Dataset entries:
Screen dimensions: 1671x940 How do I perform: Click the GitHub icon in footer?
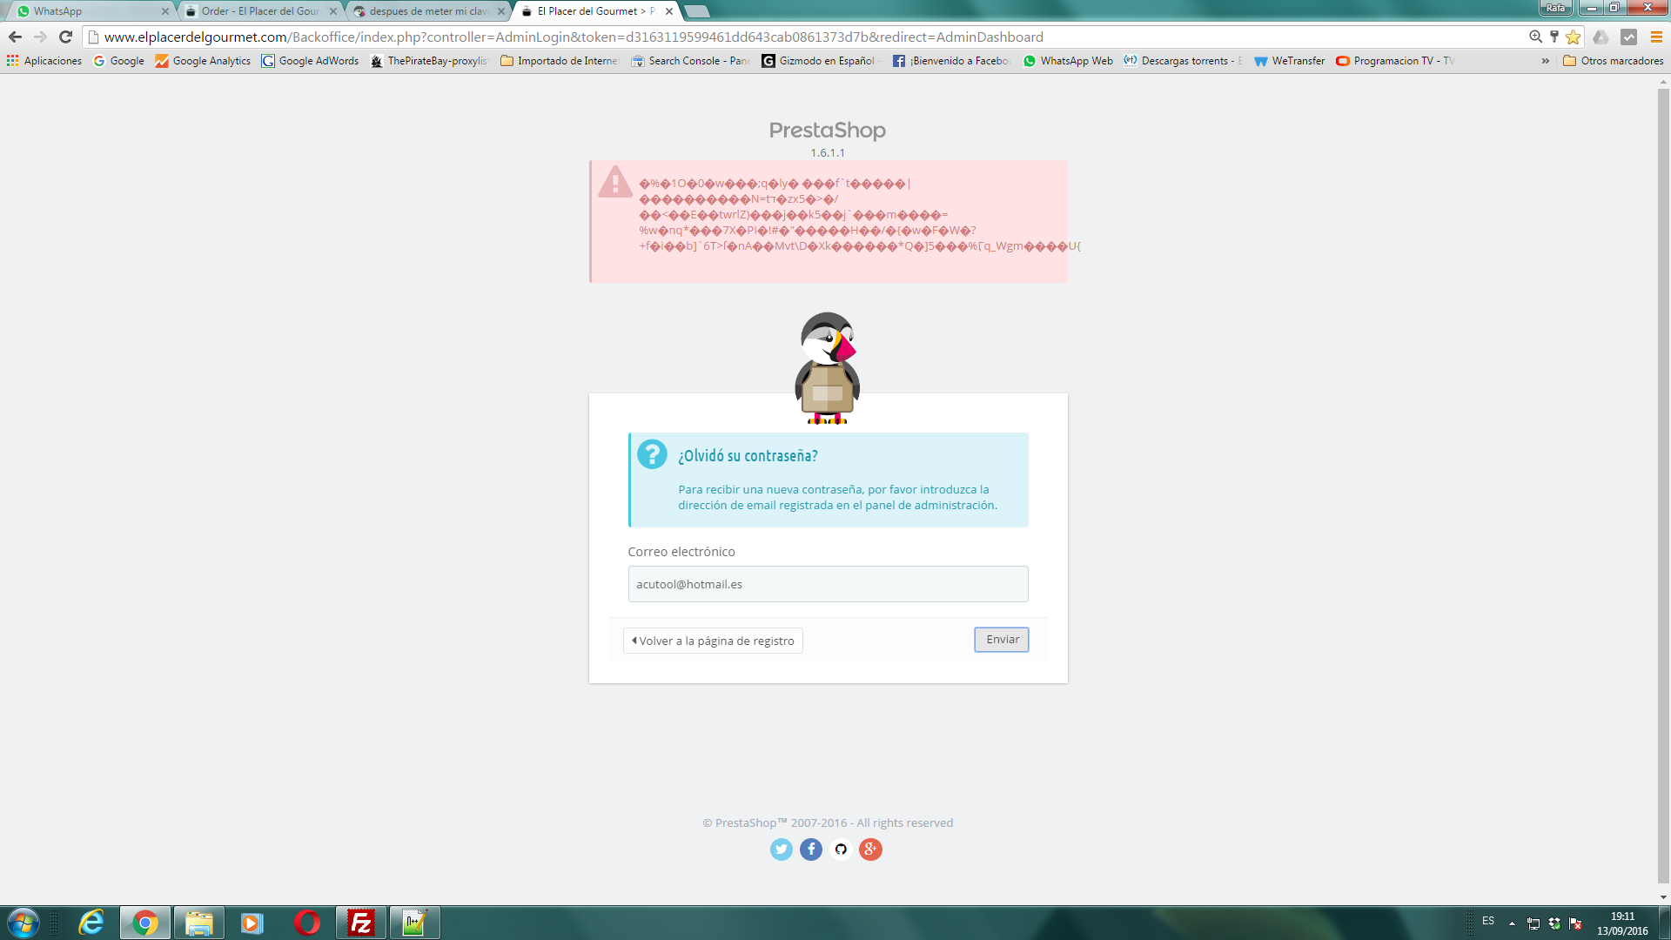tap(841, 849)

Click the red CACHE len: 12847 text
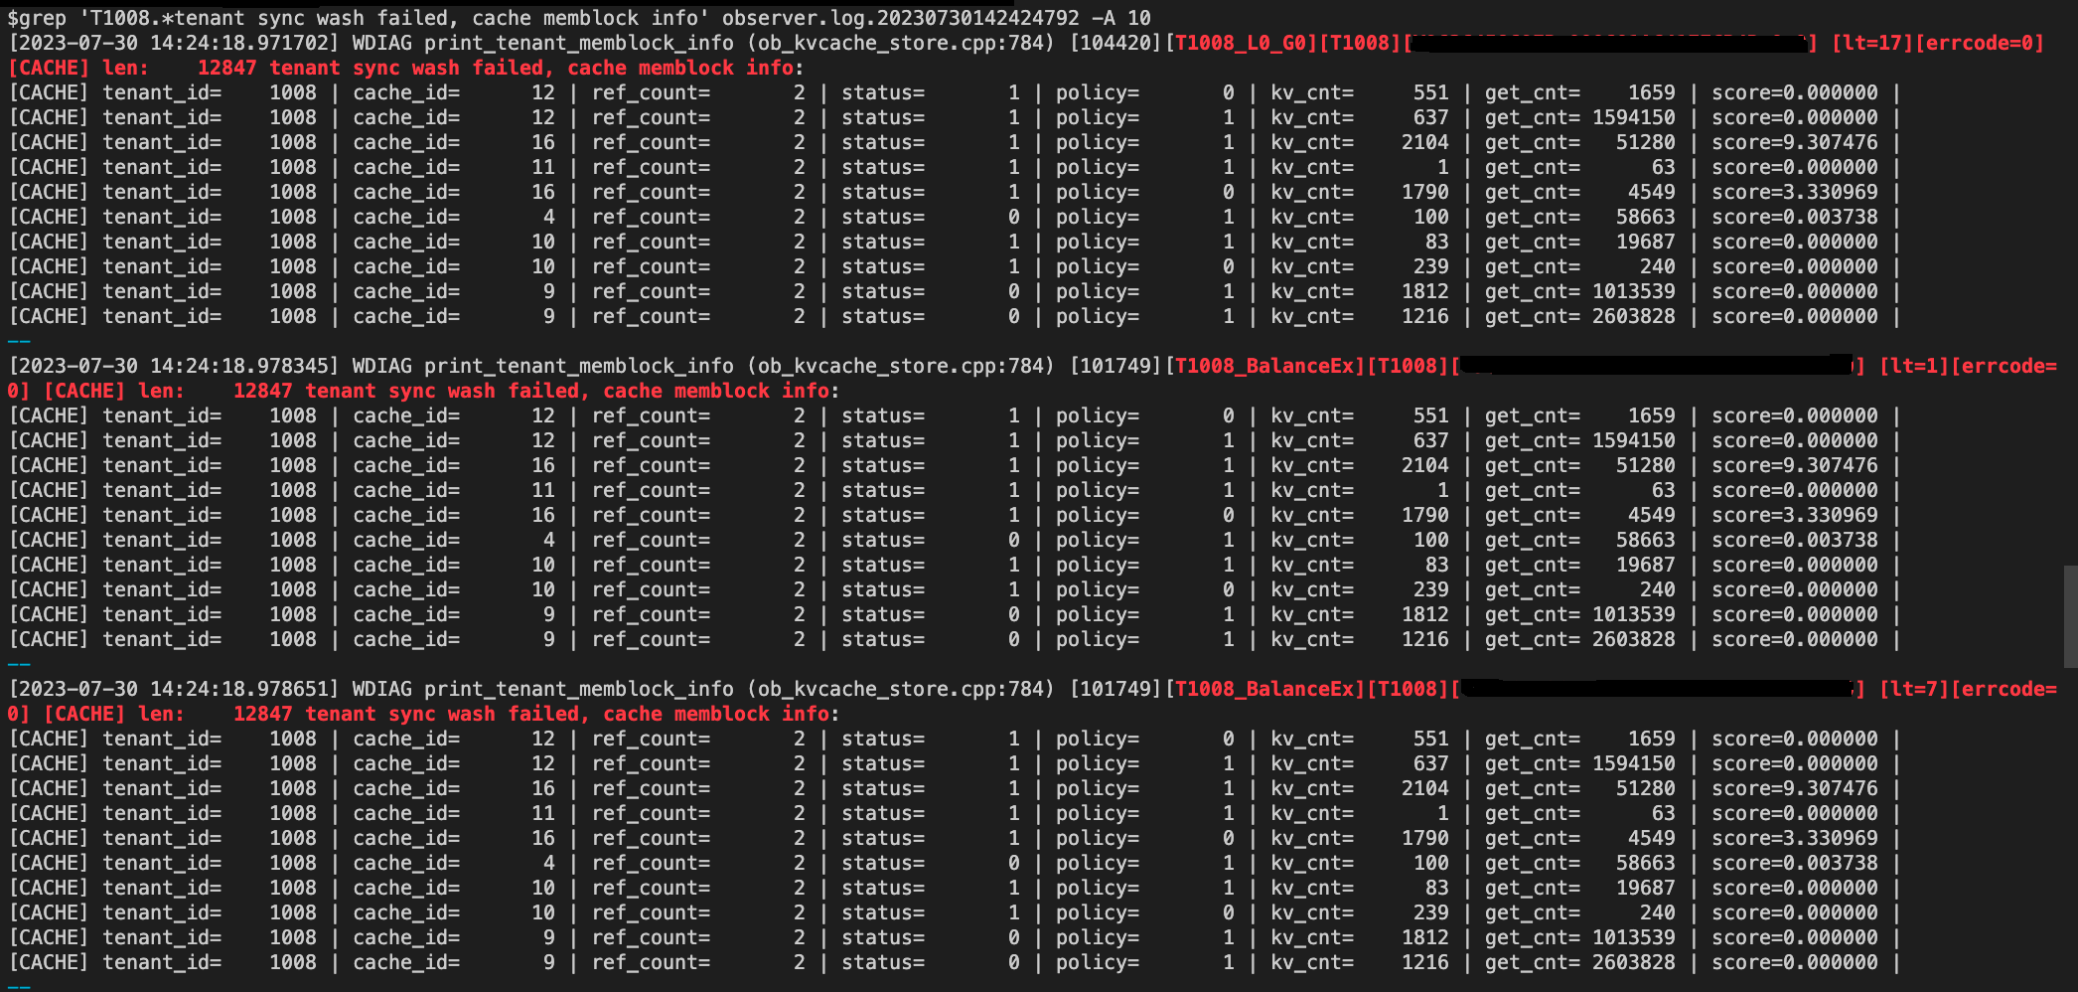tap(149, 68)
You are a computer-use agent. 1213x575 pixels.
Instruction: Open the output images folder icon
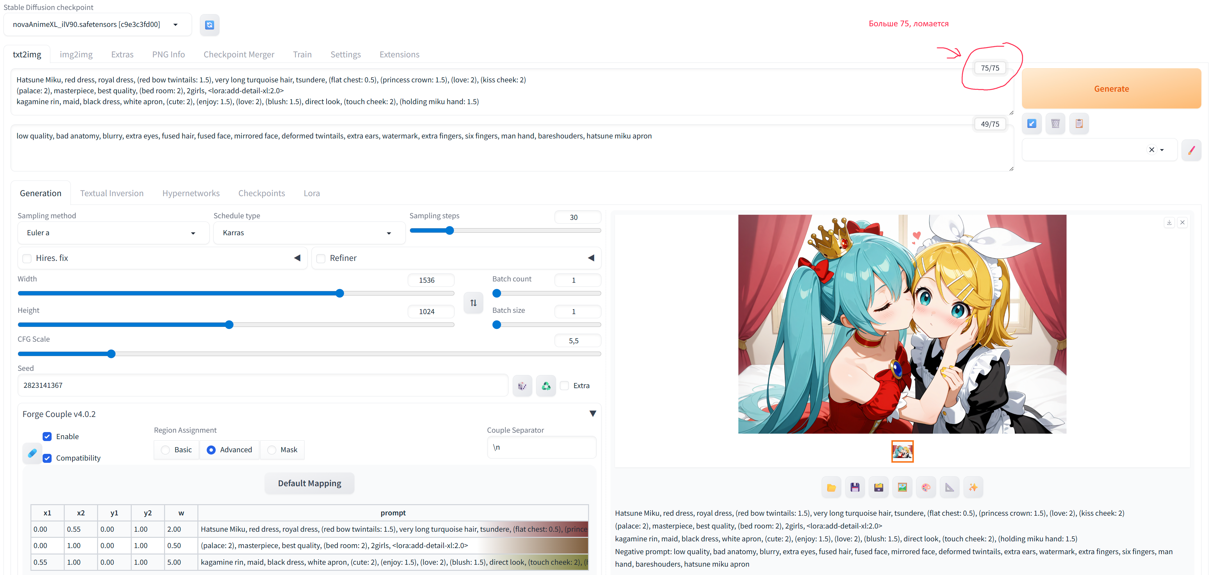point(831,487)

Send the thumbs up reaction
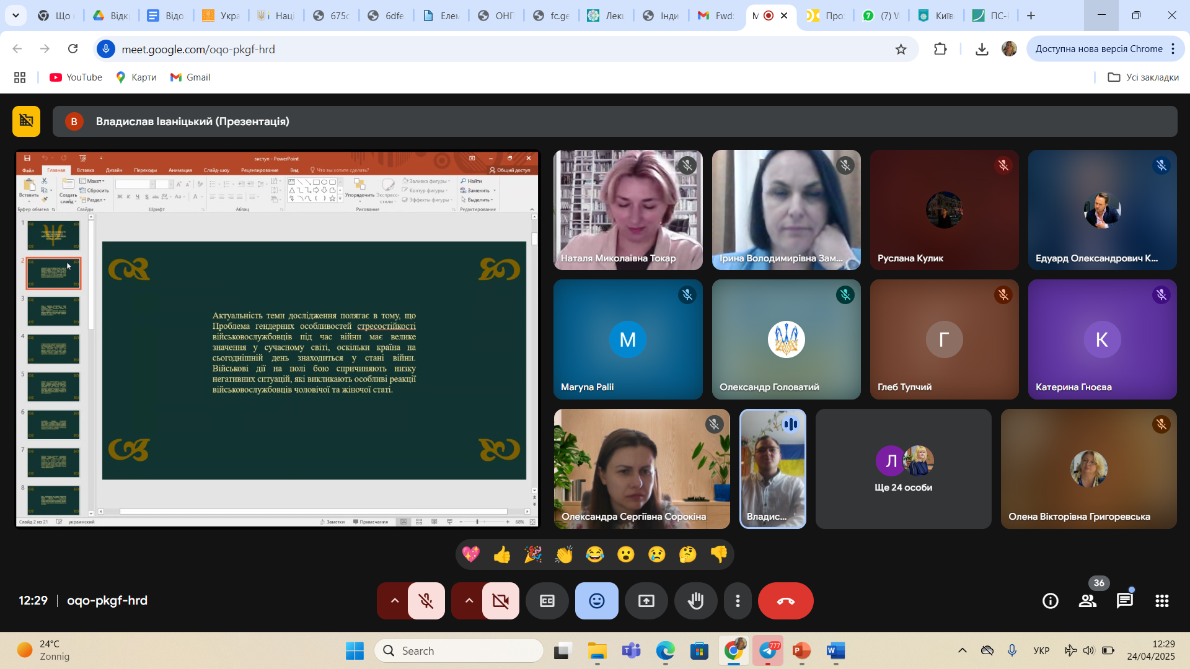coord(501,554)
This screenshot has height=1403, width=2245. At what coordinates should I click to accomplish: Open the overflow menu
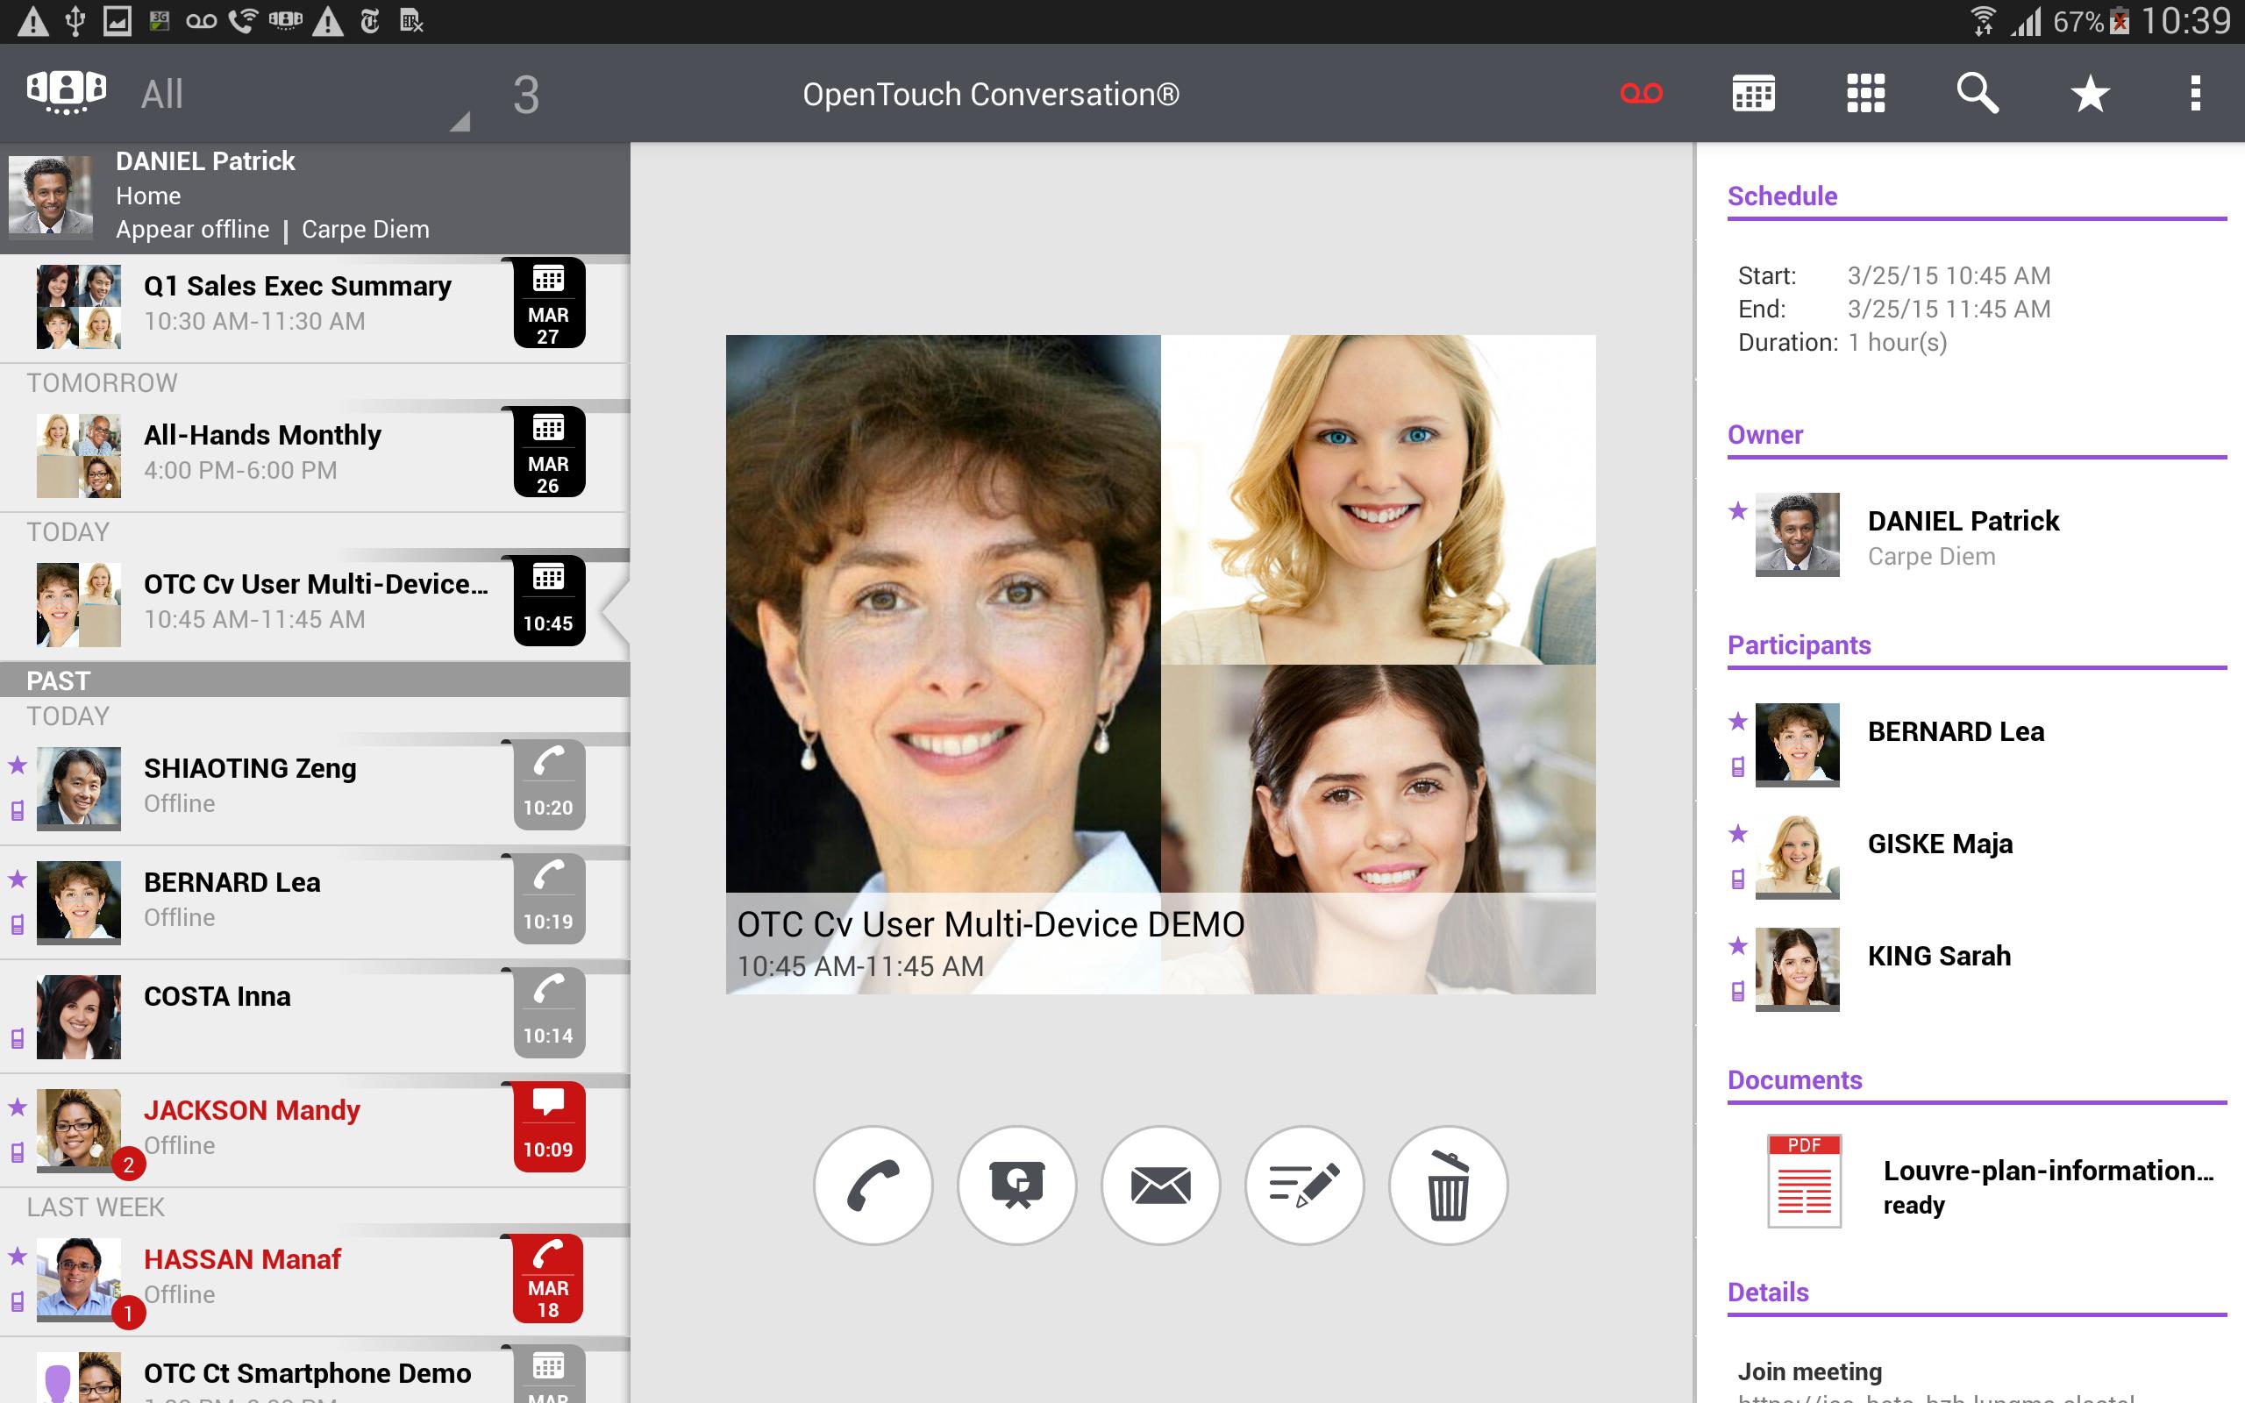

Problem statement: Repeat each record verbatim, pictures excluded.

Output of the exercise:
Screen dimensions: 1671x940 How do I perform: Click the GitHub icon in footer?
tap(841, 849)

Click the red CACHE len: 12847 text
tap(149, 68)
You are a computer-use agent. 1213x575 pixels.
Instruction: Open the output images folder icon
point(831,487)

Send the thumbs up reaction
coord(501,554)
This screenshot has height=1403, width=2245. At what coordinates should I click to accomplish: Open the overflow menu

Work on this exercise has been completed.